The exercise:
Gather every line in the records below that contains the word "Switch", and copy each one out in full.

Stored data
_ _ _ _ _ _ _

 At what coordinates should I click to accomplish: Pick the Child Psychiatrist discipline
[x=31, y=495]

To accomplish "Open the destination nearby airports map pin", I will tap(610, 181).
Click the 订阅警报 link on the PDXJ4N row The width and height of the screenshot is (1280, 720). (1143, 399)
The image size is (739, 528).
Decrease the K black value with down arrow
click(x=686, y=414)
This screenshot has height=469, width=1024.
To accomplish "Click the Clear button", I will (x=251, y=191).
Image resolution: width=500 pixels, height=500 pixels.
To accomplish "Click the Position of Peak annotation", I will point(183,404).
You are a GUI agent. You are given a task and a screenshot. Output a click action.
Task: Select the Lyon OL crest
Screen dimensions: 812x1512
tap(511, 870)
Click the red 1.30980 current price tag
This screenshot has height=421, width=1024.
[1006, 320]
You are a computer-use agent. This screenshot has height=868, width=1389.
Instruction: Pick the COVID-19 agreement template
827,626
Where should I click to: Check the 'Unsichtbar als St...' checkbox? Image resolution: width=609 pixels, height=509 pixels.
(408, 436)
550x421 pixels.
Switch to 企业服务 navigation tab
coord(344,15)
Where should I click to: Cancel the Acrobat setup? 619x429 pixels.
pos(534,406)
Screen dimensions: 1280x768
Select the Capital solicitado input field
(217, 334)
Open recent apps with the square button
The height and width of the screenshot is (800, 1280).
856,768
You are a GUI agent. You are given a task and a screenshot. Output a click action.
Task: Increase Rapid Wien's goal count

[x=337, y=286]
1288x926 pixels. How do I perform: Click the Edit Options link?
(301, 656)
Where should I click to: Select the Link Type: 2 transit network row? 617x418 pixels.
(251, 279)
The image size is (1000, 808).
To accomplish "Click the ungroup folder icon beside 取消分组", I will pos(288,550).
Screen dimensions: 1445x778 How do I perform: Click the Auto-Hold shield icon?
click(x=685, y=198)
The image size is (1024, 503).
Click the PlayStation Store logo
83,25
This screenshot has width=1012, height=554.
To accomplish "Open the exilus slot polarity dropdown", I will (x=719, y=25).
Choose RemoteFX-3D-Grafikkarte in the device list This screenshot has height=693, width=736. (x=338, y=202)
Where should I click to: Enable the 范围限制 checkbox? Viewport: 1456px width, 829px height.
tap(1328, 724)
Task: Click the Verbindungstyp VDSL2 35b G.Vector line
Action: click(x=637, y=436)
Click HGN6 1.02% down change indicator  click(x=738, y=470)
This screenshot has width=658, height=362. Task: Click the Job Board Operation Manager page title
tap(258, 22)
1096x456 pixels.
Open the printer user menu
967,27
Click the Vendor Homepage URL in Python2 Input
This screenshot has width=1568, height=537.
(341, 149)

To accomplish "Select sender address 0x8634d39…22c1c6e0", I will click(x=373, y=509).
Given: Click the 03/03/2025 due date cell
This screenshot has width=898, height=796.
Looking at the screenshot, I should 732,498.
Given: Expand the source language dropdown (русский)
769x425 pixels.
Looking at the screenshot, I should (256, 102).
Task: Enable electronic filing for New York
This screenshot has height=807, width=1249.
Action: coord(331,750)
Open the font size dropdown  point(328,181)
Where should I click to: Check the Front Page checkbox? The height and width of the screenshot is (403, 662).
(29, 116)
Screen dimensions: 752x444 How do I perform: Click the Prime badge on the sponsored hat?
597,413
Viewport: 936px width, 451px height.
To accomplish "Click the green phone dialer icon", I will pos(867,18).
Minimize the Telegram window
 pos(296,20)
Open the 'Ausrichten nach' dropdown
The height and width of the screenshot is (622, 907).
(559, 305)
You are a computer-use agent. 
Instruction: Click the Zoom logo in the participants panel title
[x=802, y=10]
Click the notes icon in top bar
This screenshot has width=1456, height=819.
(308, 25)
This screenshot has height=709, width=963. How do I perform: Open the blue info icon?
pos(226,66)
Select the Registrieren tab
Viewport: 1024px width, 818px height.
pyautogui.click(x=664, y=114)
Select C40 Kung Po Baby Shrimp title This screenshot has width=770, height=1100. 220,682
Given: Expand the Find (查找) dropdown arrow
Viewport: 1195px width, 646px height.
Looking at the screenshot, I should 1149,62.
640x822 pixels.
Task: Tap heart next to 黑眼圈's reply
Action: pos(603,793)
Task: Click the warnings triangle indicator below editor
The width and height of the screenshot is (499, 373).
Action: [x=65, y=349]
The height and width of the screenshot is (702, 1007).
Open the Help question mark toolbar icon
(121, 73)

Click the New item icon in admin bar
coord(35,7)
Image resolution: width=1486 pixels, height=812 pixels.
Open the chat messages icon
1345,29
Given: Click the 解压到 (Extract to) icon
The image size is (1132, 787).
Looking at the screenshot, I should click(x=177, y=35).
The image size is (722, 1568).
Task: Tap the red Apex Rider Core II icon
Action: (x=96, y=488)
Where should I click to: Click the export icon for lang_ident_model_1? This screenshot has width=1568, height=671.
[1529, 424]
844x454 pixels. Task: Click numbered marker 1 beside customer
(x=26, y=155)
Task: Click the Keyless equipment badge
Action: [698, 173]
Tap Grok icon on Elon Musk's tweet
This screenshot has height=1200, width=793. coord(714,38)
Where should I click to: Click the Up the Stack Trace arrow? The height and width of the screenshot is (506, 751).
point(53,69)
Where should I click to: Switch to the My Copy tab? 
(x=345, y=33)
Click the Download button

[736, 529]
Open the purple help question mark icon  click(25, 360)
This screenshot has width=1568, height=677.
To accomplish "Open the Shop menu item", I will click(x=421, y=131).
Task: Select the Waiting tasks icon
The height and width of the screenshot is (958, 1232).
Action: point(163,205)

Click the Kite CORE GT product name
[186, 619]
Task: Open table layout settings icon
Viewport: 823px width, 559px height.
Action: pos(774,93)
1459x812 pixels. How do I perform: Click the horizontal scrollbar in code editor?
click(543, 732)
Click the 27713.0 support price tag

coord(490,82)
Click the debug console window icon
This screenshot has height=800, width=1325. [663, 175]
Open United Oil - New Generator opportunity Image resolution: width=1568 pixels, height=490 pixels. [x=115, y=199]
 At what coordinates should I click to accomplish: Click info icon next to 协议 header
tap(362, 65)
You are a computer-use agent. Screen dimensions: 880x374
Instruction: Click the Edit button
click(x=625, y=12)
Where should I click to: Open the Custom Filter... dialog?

_ _ _ _ _ _ _

Task solution:
Switch to 企业服务 navigation tab
Where should I click to: Switch to the My Copy tab? 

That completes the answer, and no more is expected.